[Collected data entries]
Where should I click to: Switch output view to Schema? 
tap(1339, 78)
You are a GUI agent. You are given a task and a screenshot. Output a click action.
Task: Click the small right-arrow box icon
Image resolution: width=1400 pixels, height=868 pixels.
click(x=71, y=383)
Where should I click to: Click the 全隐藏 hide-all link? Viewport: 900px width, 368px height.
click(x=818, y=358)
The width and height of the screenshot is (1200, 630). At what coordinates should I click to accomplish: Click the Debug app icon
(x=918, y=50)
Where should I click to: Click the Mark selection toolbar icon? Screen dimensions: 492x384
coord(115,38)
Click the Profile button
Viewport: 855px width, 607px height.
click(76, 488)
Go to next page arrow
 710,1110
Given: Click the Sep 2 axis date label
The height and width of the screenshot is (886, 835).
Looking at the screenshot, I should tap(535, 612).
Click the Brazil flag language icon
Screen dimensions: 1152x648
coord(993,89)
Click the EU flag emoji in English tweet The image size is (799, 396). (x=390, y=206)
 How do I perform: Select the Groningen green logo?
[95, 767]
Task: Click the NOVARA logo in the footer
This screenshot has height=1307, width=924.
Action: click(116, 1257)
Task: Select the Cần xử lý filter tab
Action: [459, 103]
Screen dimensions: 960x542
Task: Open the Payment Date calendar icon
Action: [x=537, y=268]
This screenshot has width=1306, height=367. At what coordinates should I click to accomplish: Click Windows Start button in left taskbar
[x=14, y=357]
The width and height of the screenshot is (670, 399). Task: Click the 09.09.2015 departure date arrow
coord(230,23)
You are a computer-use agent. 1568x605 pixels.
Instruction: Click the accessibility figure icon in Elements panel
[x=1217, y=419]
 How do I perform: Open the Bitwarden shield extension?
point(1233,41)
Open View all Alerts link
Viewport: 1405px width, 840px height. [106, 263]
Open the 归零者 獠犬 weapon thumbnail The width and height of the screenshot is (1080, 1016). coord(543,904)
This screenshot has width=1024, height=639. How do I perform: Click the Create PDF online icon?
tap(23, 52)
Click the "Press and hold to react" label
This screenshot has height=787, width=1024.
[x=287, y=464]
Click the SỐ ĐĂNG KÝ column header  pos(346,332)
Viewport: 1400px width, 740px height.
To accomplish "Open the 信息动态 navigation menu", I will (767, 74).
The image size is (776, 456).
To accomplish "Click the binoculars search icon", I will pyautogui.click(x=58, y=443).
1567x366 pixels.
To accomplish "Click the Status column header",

Work instructions:
Go through the data and show every line where "size" occurs.

Solution for this task:
Click the EU flag emoji in English tweet The image size is (799, 396). (x=390, y=206)
The image size is (776, 456).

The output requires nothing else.